Pixel coordinate grounding data:
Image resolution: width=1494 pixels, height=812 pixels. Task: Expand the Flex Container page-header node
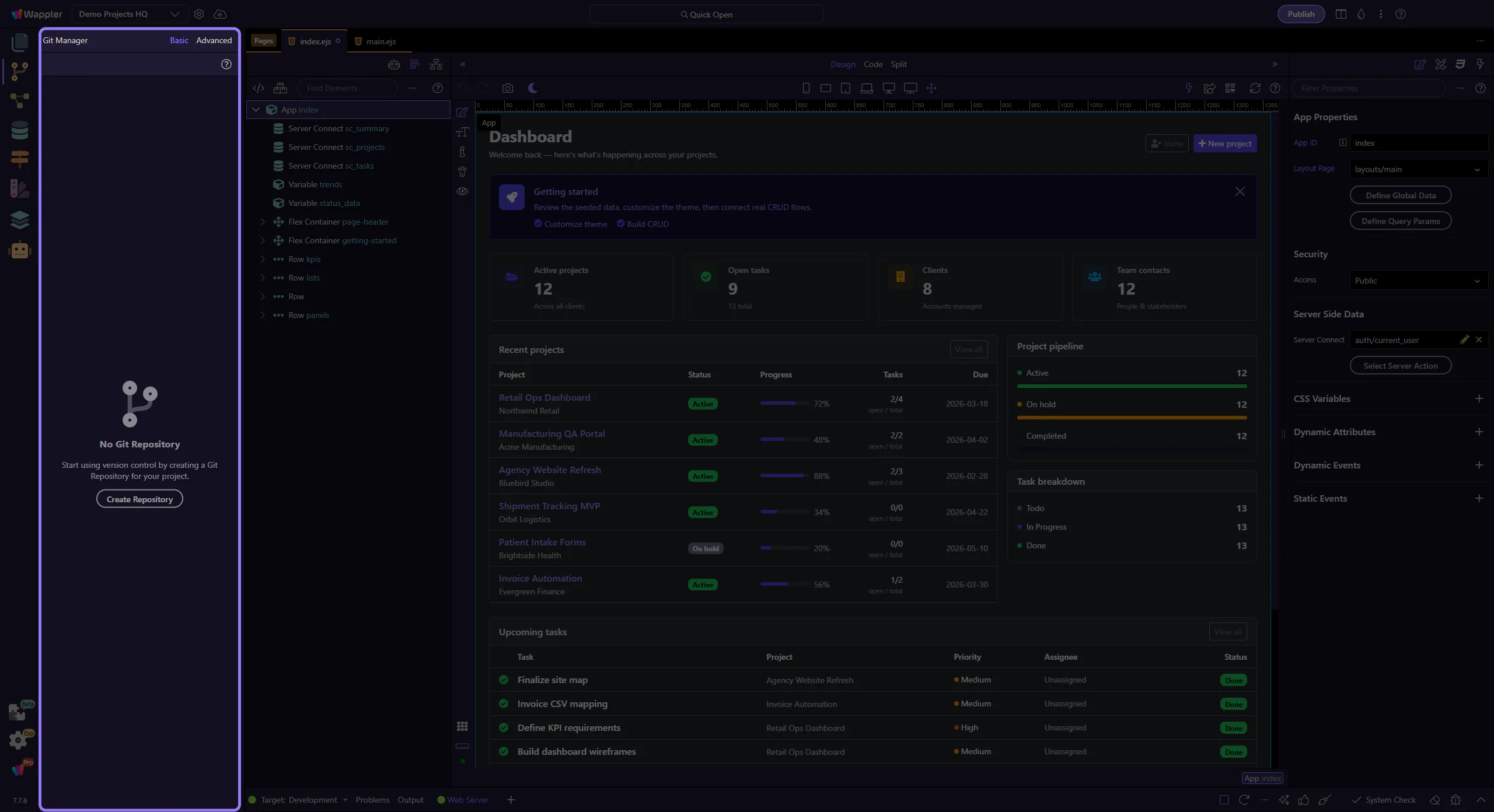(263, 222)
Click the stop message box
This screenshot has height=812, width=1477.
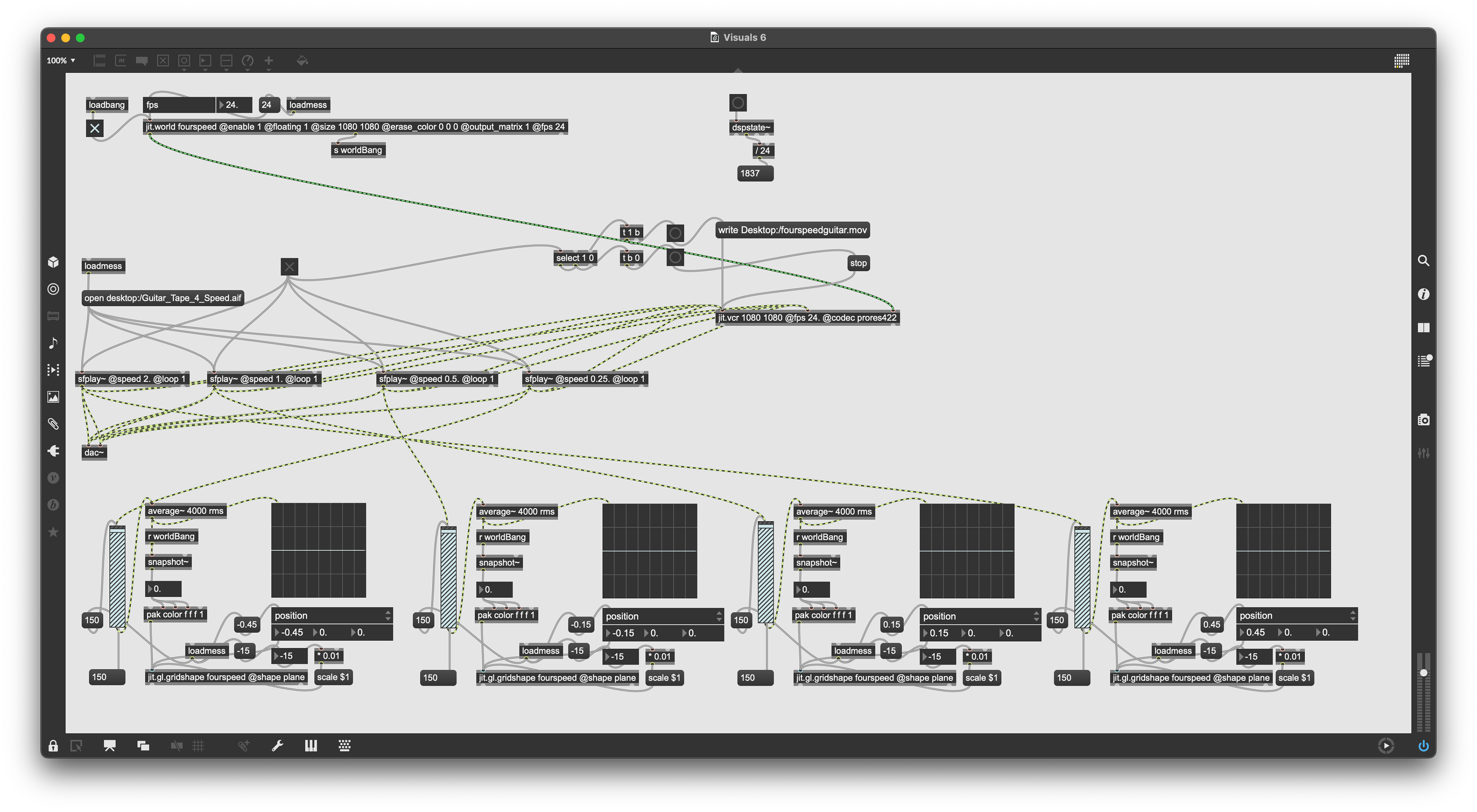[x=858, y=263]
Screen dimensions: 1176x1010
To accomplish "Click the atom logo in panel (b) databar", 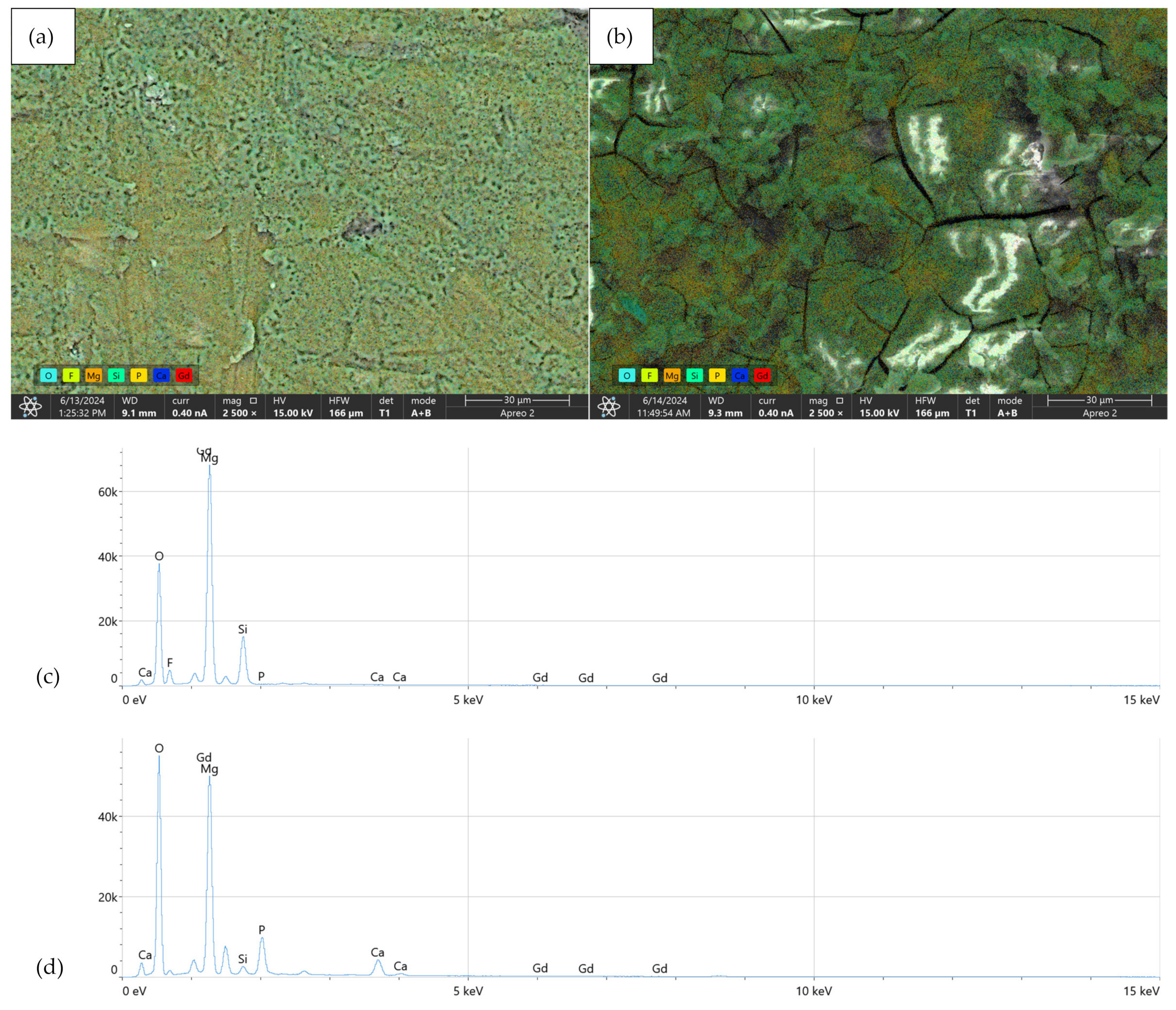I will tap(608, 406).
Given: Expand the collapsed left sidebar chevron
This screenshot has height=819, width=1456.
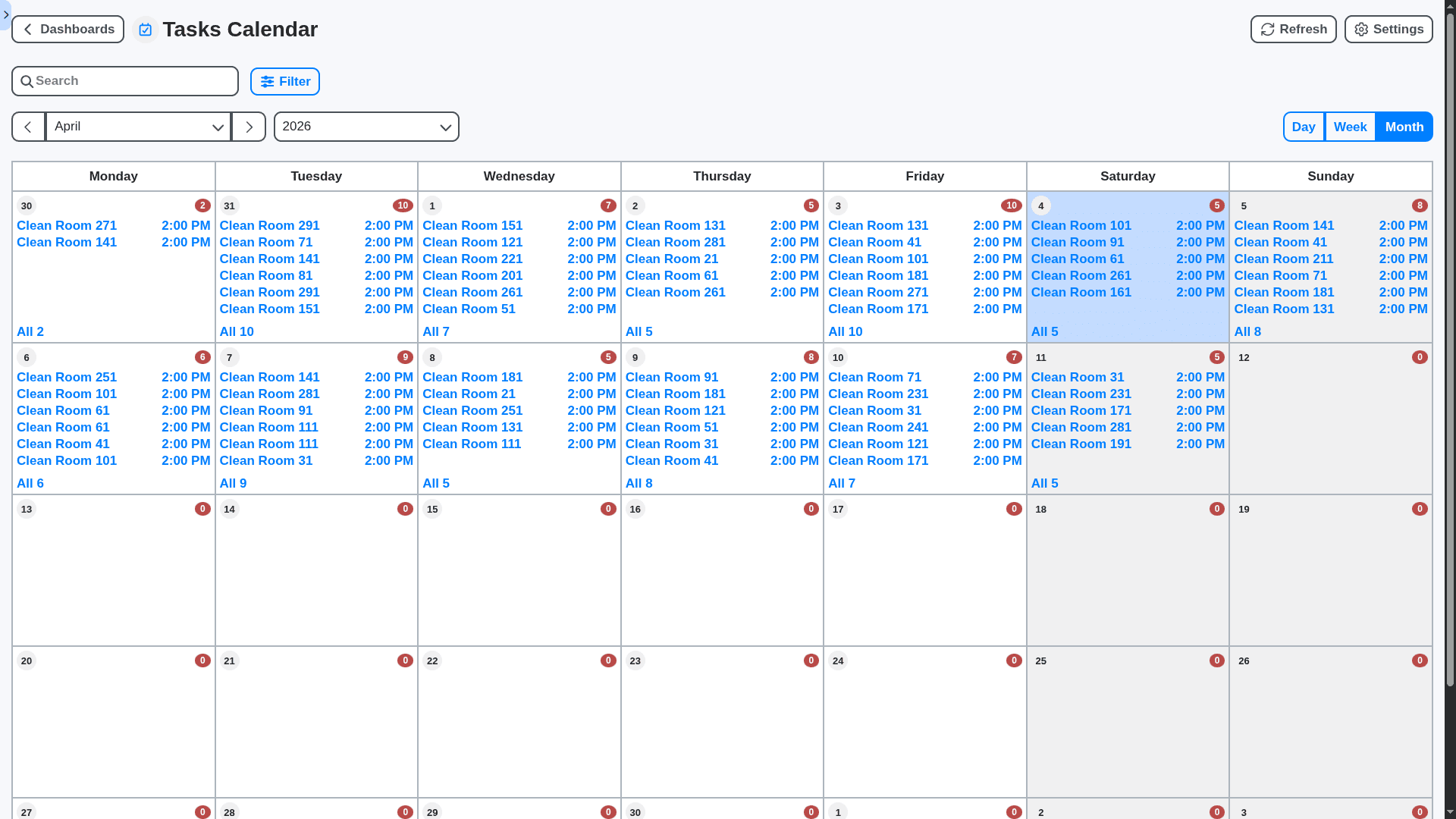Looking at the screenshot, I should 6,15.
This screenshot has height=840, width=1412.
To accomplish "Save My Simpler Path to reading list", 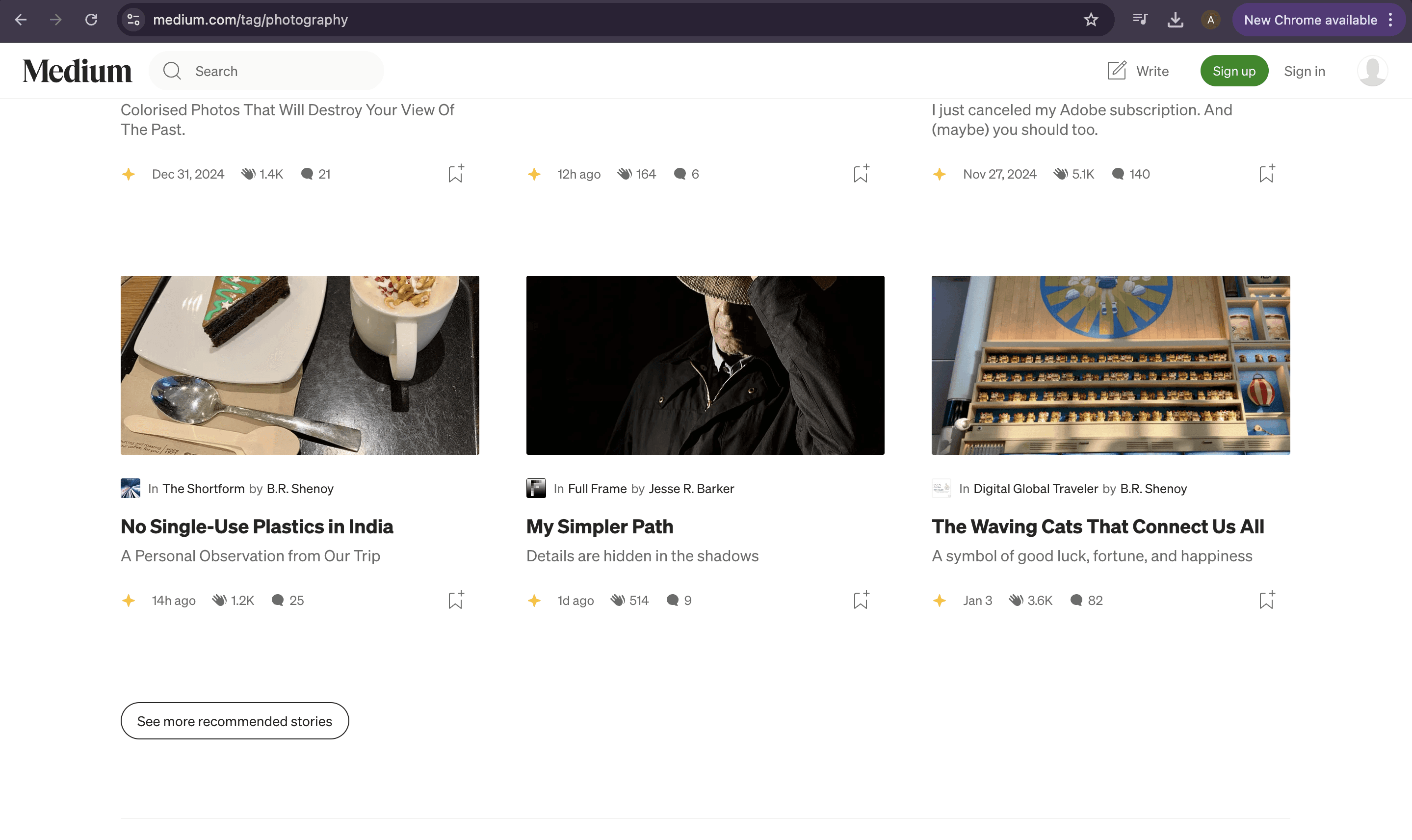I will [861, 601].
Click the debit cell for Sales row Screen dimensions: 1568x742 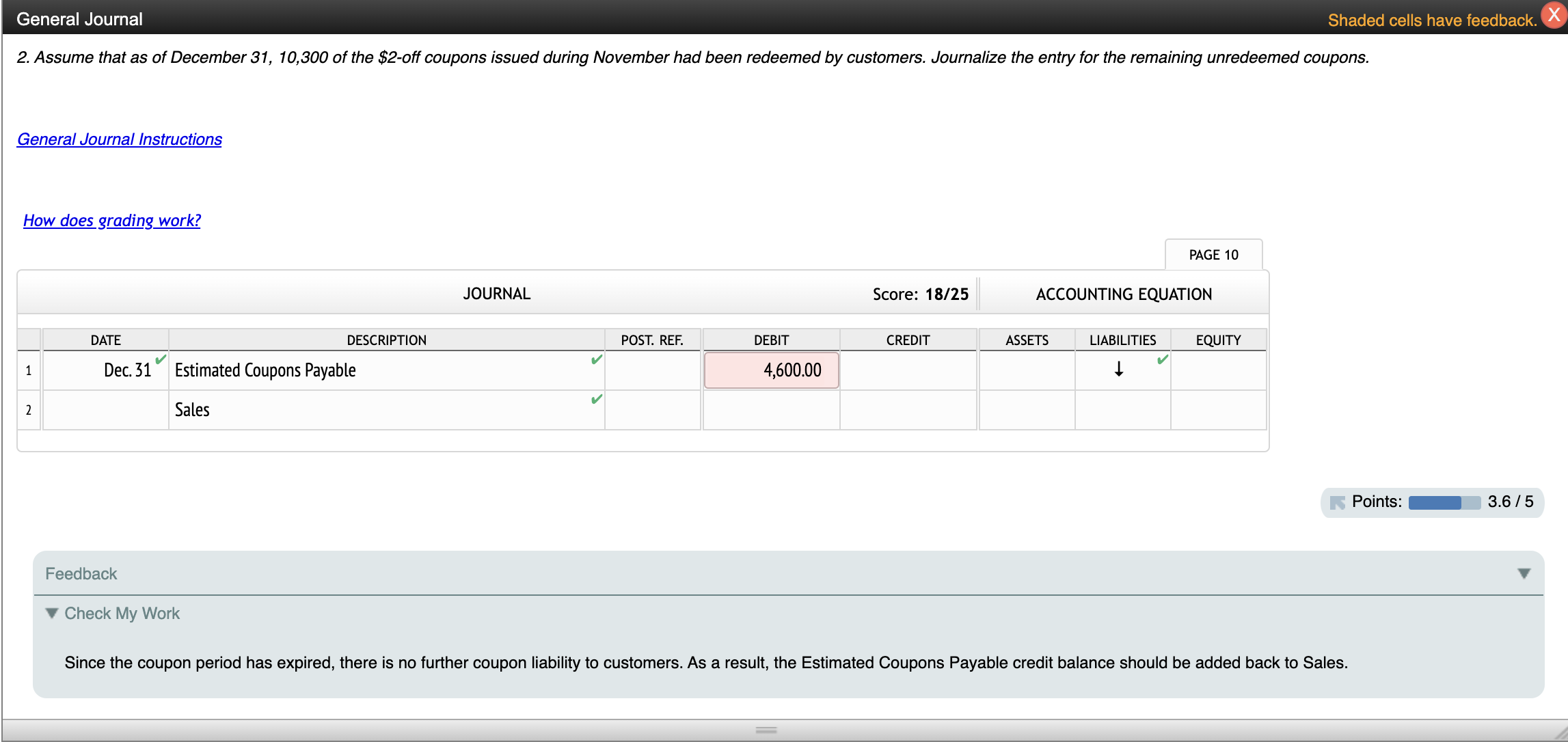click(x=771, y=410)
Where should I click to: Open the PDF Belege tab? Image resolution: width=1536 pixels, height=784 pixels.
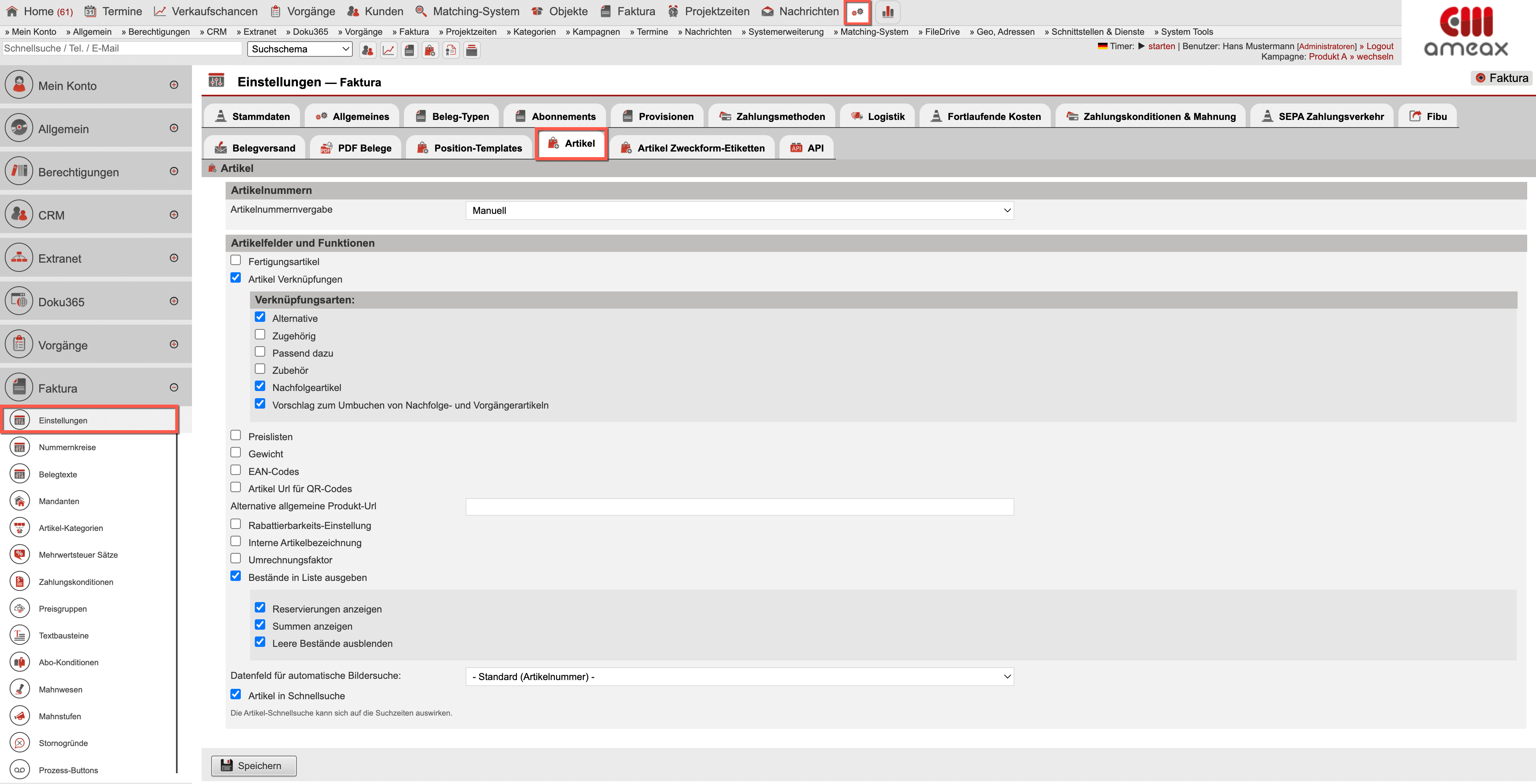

What you need to do: Repeat, with no pictures, every line from the top of the entries above through the line that has "Screen dimensions: 1176x1010", keeping each one exact.

Output:
Image resolution: width=1494 pixels, height=812 pixels. Task: Expand the Flex Container page-header node
(263, 222)
Click the stop message box
This screenshot has height=812, width=1477.
[x=858, y=263]
Screen dimensions: 1176x1010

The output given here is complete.